Gold inched higher on Wednesday while a stronger dollar capped gains as investors awaited minutes from the Fed's December meeting for clues. Lower rates, seen as increasingly probable after easing inflation and the Fed's softening stance, would bolster non-yielding gold by reducing its holding cost. However, the precious metal could face headwinds from a firmer dollar and geopolitical tensions in the Middle East.


Crude continued weakening even on geopolitical anxieties and economic headwinds. Although Red Sea tensions and potential OPEC intervention offered slight comfort, a rebounding dollar and doubts over early US rate cuts left prices hanging on a supply glut.

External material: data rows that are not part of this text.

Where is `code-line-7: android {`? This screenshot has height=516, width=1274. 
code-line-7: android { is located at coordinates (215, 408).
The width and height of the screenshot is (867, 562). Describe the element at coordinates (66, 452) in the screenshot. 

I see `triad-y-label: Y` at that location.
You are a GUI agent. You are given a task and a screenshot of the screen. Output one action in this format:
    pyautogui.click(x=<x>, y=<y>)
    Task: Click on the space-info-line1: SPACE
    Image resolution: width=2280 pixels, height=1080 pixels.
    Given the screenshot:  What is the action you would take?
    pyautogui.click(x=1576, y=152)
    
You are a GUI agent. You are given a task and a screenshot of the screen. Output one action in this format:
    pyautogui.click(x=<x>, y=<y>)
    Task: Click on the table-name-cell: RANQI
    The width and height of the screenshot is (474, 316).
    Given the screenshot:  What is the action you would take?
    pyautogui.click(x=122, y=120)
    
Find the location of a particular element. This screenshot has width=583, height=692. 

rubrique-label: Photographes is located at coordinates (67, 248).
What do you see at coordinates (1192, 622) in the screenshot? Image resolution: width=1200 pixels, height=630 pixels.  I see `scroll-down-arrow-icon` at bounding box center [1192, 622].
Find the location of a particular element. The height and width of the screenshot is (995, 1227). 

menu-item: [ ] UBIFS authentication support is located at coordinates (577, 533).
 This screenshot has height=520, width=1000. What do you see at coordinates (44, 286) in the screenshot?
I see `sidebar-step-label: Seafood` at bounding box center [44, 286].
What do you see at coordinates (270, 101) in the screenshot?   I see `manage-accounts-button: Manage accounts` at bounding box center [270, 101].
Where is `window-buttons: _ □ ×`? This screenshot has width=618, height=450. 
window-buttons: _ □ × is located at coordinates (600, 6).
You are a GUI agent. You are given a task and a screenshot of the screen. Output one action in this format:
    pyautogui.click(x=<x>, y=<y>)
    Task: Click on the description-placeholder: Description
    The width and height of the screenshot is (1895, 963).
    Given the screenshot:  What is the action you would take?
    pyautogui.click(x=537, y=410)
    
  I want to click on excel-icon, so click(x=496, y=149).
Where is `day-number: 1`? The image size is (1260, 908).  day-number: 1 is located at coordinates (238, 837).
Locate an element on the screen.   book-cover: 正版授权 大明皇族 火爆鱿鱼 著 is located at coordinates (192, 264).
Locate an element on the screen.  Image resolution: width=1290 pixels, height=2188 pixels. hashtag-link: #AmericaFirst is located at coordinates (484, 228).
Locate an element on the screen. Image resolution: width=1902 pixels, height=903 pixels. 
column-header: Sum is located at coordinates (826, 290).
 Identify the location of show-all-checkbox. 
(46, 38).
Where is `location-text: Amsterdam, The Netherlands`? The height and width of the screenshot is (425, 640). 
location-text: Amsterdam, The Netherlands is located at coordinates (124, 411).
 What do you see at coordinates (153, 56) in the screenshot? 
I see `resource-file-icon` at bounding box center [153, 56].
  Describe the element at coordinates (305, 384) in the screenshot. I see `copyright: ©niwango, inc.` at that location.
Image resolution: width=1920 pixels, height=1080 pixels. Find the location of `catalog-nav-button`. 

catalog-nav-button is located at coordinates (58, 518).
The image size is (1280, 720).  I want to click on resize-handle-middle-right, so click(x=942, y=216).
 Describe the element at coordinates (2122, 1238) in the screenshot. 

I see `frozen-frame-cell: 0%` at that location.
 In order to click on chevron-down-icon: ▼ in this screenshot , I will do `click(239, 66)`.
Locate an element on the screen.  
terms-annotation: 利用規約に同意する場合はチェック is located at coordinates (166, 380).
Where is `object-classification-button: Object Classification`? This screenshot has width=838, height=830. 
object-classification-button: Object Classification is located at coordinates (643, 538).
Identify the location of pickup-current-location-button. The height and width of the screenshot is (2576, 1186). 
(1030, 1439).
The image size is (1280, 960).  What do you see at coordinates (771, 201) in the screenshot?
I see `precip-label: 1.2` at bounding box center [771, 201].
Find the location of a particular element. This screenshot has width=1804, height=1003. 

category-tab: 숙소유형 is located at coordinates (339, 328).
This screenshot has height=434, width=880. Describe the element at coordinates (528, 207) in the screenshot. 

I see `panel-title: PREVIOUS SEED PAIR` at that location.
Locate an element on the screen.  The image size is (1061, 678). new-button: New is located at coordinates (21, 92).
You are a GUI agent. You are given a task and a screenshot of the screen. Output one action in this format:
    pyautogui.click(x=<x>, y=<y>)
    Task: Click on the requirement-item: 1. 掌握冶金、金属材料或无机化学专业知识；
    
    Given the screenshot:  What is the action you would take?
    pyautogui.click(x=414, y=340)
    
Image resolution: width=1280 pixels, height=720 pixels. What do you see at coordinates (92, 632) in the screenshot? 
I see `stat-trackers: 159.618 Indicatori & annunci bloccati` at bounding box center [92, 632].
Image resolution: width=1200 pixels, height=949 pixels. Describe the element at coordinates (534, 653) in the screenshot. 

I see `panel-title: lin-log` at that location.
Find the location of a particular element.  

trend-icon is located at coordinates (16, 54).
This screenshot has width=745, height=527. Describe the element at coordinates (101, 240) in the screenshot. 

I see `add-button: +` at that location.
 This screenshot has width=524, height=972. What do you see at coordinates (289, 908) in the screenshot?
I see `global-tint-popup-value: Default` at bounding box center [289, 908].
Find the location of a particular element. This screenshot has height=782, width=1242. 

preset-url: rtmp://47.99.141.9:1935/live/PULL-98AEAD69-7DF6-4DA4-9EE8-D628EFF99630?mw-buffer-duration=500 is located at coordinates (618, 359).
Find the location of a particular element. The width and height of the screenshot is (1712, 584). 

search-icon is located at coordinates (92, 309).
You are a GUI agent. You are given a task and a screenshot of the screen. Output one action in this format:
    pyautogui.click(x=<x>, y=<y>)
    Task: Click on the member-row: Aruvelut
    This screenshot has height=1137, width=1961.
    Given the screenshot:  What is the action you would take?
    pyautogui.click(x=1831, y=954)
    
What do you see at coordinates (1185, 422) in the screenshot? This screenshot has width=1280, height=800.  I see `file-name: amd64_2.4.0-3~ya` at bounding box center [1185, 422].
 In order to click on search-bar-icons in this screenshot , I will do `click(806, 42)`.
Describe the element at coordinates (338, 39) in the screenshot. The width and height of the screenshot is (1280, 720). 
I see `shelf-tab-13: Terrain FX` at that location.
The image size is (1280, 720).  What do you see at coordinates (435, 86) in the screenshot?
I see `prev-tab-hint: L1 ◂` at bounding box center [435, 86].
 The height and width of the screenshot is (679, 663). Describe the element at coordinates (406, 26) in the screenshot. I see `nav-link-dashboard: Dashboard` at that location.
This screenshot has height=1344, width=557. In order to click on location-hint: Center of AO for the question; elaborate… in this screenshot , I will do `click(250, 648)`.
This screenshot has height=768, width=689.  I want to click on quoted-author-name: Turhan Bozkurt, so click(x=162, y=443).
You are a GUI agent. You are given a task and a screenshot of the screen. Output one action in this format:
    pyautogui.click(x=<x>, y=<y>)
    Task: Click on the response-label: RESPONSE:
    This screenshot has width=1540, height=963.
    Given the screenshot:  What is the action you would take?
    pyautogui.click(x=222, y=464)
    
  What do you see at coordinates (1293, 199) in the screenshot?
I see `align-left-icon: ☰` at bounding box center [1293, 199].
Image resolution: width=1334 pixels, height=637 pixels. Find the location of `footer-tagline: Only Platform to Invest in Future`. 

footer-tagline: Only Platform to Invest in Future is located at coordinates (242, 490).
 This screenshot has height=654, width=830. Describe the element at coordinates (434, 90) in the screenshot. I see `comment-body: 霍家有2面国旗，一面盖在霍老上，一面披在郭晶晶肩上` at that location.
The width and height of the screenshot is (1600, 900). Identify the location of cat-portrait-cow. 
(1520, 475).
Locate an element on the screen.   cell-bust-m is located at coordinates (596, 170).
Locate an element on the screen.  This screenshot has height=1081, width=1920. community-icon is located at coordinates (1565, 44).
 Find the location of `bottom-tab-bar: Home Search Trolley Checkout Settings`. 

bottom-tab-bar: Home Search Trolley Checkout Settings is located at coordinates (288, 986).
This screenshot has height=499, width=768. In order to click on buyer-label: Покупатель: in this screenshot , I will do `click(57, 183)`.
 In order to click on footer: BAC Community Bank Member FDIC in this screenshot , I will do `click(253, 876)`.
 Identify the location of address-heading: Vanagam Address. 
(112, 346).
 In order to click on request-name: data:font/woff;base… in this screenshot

Asian currencies slumped Wednesday as the dollar firmed, weak Chinese data, Japanese earthquake, and a cautious risk appetite after Wall Street's sour start to the year. The greenback found further support from elevated U.S. Treasury yields and anticipation of Federal Reserve minutes that could reduce hopes for early rate cuts. Broader risk aversion saw the Australian and New Zealand dollars retreat, while the euro and sterling tumbled to multi-month lows.